Lewis hopes that inspiration will go toward improving the confidence of her kids on and off the field, an aim that lies in her company’s core message of “playing beyond the game.” Bringing the international success of women like Laubach and Kasold to a local audience showed the clinic’s participants that great achievements can be attained by anyone willing to put in the dedication and hard work.

That message of empowerment continues to drive Lewis, who has grown increasingly committed to building strong character through coaching field hockey.

“What’s special about Beyond Sticks is that we really believe the technical aspect of the sport is only one side of the house,” Lewis said. “Women who play sports are more successful in their careers, they’re more confident and they tend to do better later in life. So we really want to take the intangibles and find ways to make them tangible and improve upon them along with your skill set while you go out and play.”

Lewis hoped that Laubach’s roots in the Northern Virginia area would allow kids at Saturday’s clinic to relate to someone who has gone on to achieve great things. Laubach told the kids about how she didn’t pick up the sport until she was a high school sophomore, when access to good field hockey instruction and competition was far less prevalent than it is today.

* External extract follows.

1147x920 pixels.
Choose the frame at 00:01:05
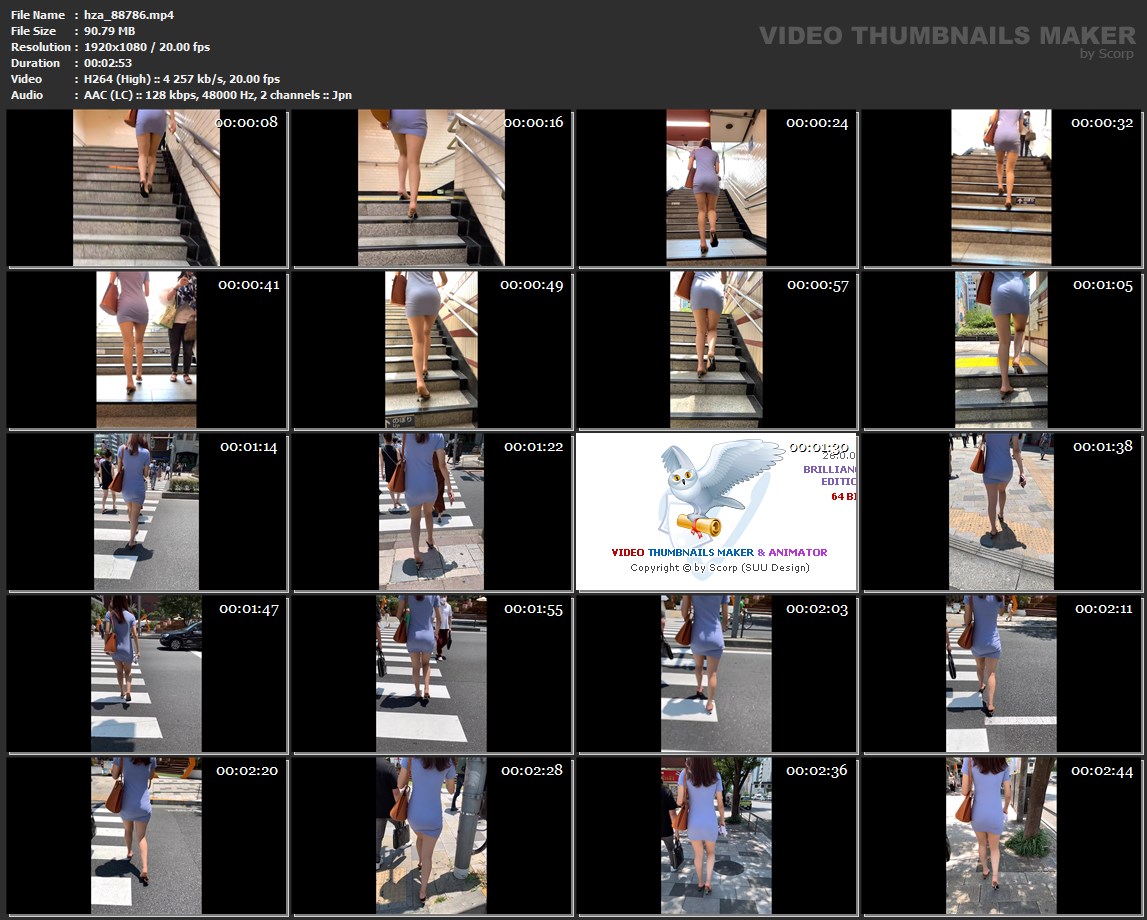(x=1001, y=350)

“It was cool to hear Claire talk about how it was when she used to be here, how much smaller it was and how much it’s grown,” said Kasold, a Chapel Hill, N.C., native who has been a member of the U.S. national team since 2006. “These kids are the future of our program, and I’ve just been inspired by those that came before me, so it’s really exciting to see the kids and actually get to meet them.”

Having been on the other end of instruction for so many years, Kasold and Laubach never imagined eliciting the undivided attention of kids eager to learn from U.S. Olympians. The experience both strengthened and validated their devotion to the continued development of the sport they love.

“You have girls that are looking up to you anyway, but to see an actual Olympian, I think it gives them more hope,” Laubach said. “These people are real and getting out there and interacting and playing with them is awesome. I never had a chance to do that, so I hope it helps them.”